### Instructions to follow
Write out these lines again, replacing "Cancel button" with "Close button" and keeping everything else the same.

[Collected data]
======
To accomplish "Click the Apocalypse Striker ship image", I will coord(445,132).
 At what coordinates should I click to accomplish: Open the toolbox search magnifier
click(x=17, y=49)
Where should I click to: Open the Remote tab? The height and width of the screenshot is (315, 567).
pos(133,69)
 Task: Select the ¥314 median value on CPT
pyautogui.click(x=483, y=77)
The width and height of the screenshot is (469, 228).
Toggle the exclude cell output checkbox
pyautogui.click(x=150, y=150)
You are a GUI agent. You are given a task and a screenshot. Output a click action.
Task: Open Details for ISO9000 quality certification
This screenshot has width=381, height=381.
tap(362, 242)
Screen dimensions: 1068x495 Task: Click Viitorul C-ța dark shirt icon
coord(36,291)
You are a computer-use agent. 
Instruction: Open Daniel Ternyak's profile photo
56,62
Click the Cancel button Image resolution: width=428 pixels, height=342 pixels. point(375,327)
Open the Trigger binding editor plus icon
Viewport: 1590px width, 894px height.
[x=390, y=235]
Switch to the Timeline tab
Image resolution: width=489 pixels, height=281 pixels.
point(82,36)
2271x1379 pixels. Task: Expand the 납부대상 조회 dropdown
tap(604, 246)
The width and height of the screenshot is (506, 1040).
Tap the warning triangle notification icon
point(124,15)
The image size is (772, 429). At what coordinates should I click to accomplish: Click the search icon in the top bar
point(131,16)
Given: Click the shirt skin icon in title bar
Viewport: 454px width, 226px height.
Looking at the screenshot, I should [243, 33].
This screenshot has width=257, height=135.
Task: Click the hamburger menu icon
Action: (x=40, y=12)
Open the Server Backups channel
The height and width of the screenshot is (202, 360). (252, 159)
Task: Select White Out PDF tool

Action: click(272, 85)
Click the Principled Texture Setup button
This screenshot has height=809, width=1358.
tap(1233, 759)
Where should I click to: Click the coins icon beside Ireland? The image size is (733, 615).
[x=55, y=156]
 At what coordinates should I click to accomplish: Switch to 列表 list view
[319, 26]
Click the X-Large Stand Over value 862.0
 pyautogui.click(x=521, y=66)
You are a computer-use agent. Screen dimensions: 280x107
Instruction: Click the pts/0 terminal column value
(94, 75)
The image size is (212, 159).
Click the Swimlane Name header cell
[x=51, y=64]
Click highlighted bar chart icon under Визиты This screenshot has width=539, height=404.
======
### Result of the task
To accomplish "Click the Apocalypse Striker ship image", I will coord(445,132).
 At what coordinates should I click to accomplish: Open the toolbox search magnifier
click(x=17, y=49)
Where should I click to: Open the Remote tab? The height and width of the screenshot is (315, 567).
pos(133,69)
 Task: Select the ¥314 median value on CPT
pyautogui.click(x=483, y=77)
The width and height of the screenshot is (469, 228).
Toggle the exclude cell output checkbox
pyautogui.click(x=150, y=150)
You are a GUI agent. You are given a task and a screenshot. Output a click action.
Task: Open Details for ISO9000 quality certification
This screenshot has width=381, height=381.
tap(362, 242)
Screen dimensions: 1068x495 Task: Click Viitorul C-ța dark shirt icon
coord(36,291)
You are a computer-use agent. 
Instruction: Open Daniel Ternyak's profile photo
56,62
Click the Close button Image resolution: width=428 pixels, height=342 pixels. point(375,327)
Open the Trigger binding editor plus icon
Viewport: 1590px width, 894px height.
[x=390, y=235]
Switch to the Timeline tab
Image resolution: width=489 pixels, height=281 pixels.
point(82,36)
2271x1379 pixels. Task: Expand the 납부대상 조회 dropdown
tap(604, 246)
The width and height of the screenshot is (506, 1040).
Tap the warning triangle notification icon
point(124,15)
The image size is (772, 429). At what coordinates should I click to accomplish: Click the search icon in the top bar
point(131,16)
Given: Click the shirt skin icon in title bar
Viewport: 454px width, 226px height.
Looking at the screenshot, I should [243, 33].
This screenshot has width=257, height=135.
Task: Click the hamburger menu icon
Action: (x=40, y=12)
Open the Server Backups channel
The height and width of the screenshot is (202, 360). (252, 159)
Task: Select White Out PDF tool

Action: click(272, 85)
Click the Principled Texture Setup button
This screenshot has height=809, width=1358.
tap(1233, 759)
Where should I click to: Click the coins icon beside Ireland? The image size is (733, 615).
[x=55, y=156]
 At what coordinates should I click to accomplish: Switch to 列表 list view
[319, 26]
Click the X-Large Stand Over value 862.0
 pyautogui.click(x=521, y=66)
You are a computer-use agent. Screen dimensions: 280x107
Instruction: Click the pts/0 terminal column value
(94, 75)
The image size is (212, 159).
Click the Swimlane Name header cell
[x=51, y=64]
Click highlighted bar chart icon under Визиты This screenshot has width=539, height=404.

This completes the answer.